::: THE INPUT :::
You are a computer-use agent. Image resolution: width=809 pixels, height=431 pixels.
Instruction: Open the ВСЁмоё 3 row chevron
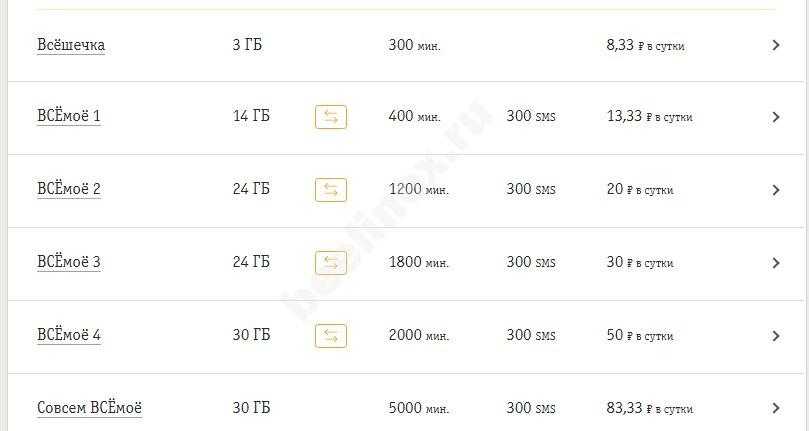[x=776, y=263]
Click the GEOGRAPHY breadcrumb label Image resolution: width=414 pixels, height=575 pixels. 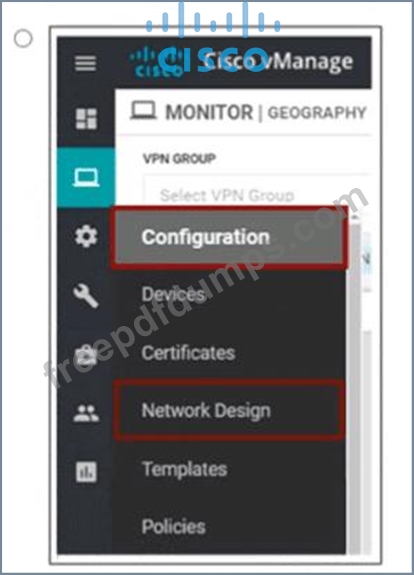click(317, 113)
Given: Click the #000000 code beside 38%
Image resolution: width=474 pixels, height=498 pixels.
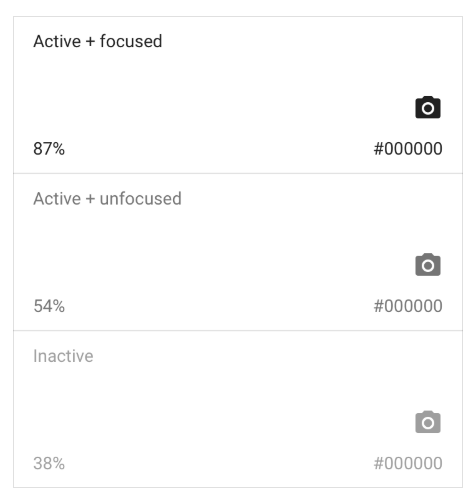Looking at the screenshot, I should (408, 463).
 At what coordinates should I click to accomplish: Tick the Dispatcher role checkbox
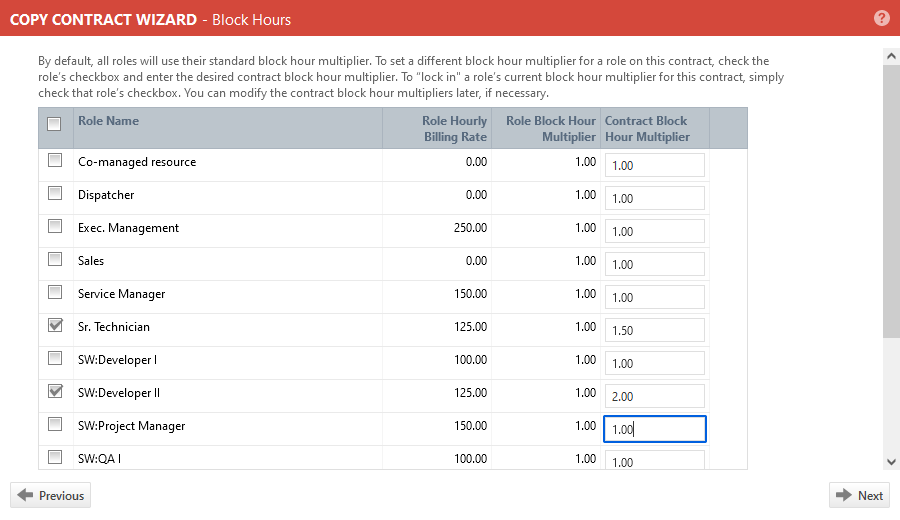pyautogui.click(x=55, y=193)
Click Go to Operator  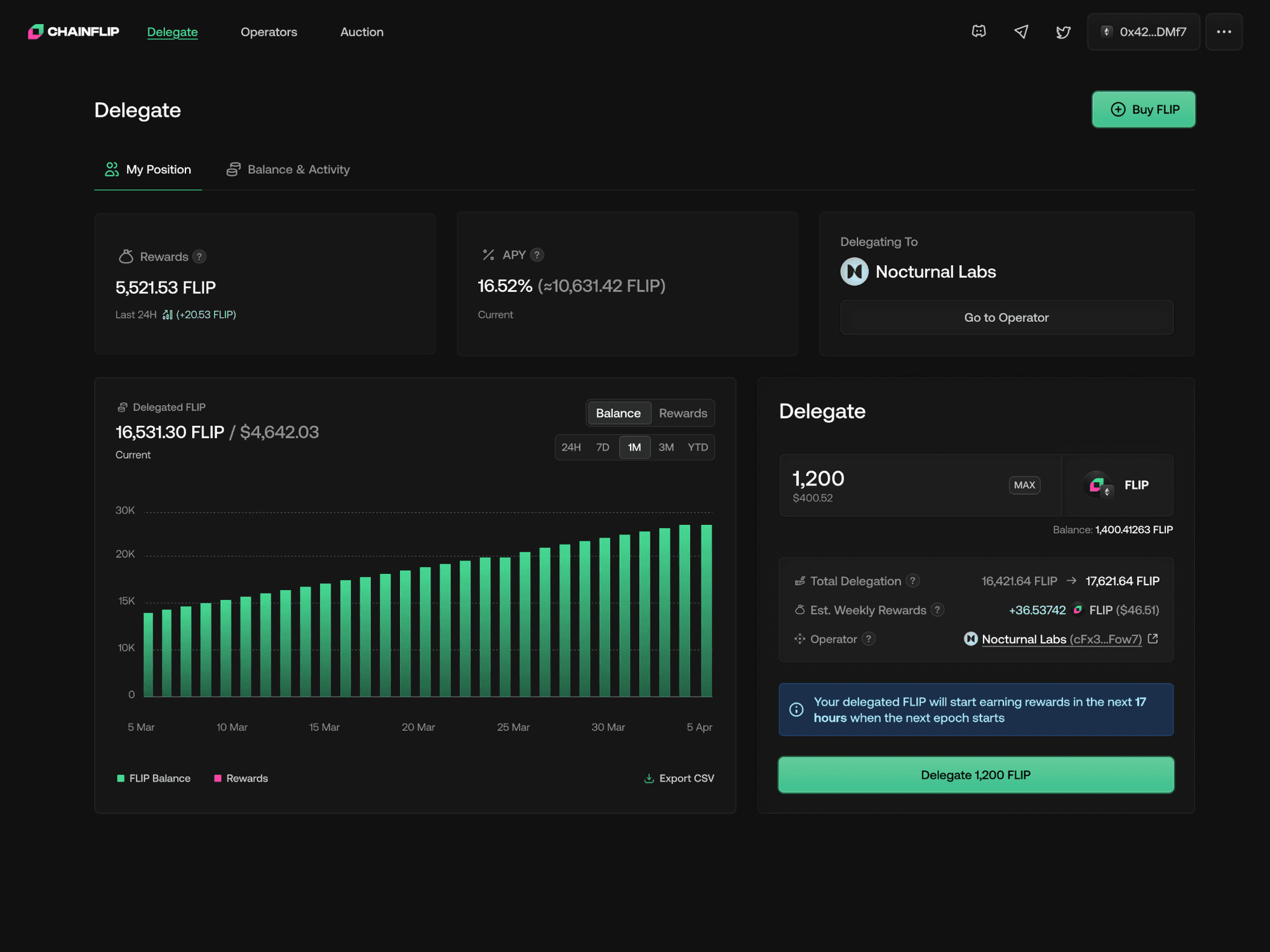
:::
[TASK STATEMENT]
Rewrite the listing from the line containing "Given: Click the #000000 code beside 38%" through the end, changing "checkbox" to "check box" and keeping everything else the same. Omit the pictures from your answer.

[EXERCISE RESPONSE]
Given: Click the #000000 code beside 38%
Image resolution: width=474 pixels, height=498 pixels.
Looking at the screenshot, I should (408, 463).
 At what coordinates should I click to accomplish: Tick the Dispatcher role check box
pyautogui.click(x=55, y=193)
Click Go to Operator  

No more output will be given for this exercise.